*Goal*. Could you continue the passage on the National WWII Museum's plans and expansion after Hurricane Katrina, starting after its last sentence?

Photo by Jeffrey Johnston. Courtesy of the National WWII Museum

The master plan for the official WWII museum of the United States was released in June 2005; a six-pavilion vision would weave together the disparate aspects of the war, illuminate its many theaters of battle, and reveal its complex impact on Americans, then and until today. That vision was abruptly derailed by Hurricane Katrina a few months later. “There were questions about whether we’d ever get back on track,” recalled Huxen. But by 2009, the museum expanded to the former Louisiana Building, a derelict brewery in the Warehouse. Besides housing the American Sector restaurant and BB’s Stage Door Canteen, this building is also home to the Solomon Victory Theater where the bespoke 4D film, Beyond All Boundaries, debuted. Still the museum’s most popular stop, the film was a game changer, said Huxen.

*Source data*.
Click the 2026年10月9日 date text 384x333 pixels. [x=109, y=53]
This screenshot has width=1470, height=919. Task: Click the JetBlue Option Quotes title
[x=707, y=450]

*Output of the task*.
“Having Tom Hanks involved brought us to another level,” he said. Thanks to 4D technology, visitors are immersed in an impressive theme park-style attraction that combines education and entertainment in a stirring and inspiring package. From rumbling seats to high-tech sound and smoke effects, the film includes a generous amount of war footage and photographs that deliver a broad overview of America’s wartime experience.

In 2013, the museum opened the U.S. Freedom Pavilion, a soaring space hung with original World War II aircraft suspended from the ceiling, including a restored C-47 that dropped paratroopers over the fields of Normandy. Visitors can also tour the USS Tang Submarine Experience and peruse a tribute to Medal of Honor recipients. The Campaigns of Courage Pavilion opened in 2014 and includes the permanent immersive Road to Berlin exhibition, capturing stories of the war from December 1941 through 1945. The Road to Tokyo theatre gallery exhibit debuted in June 2017.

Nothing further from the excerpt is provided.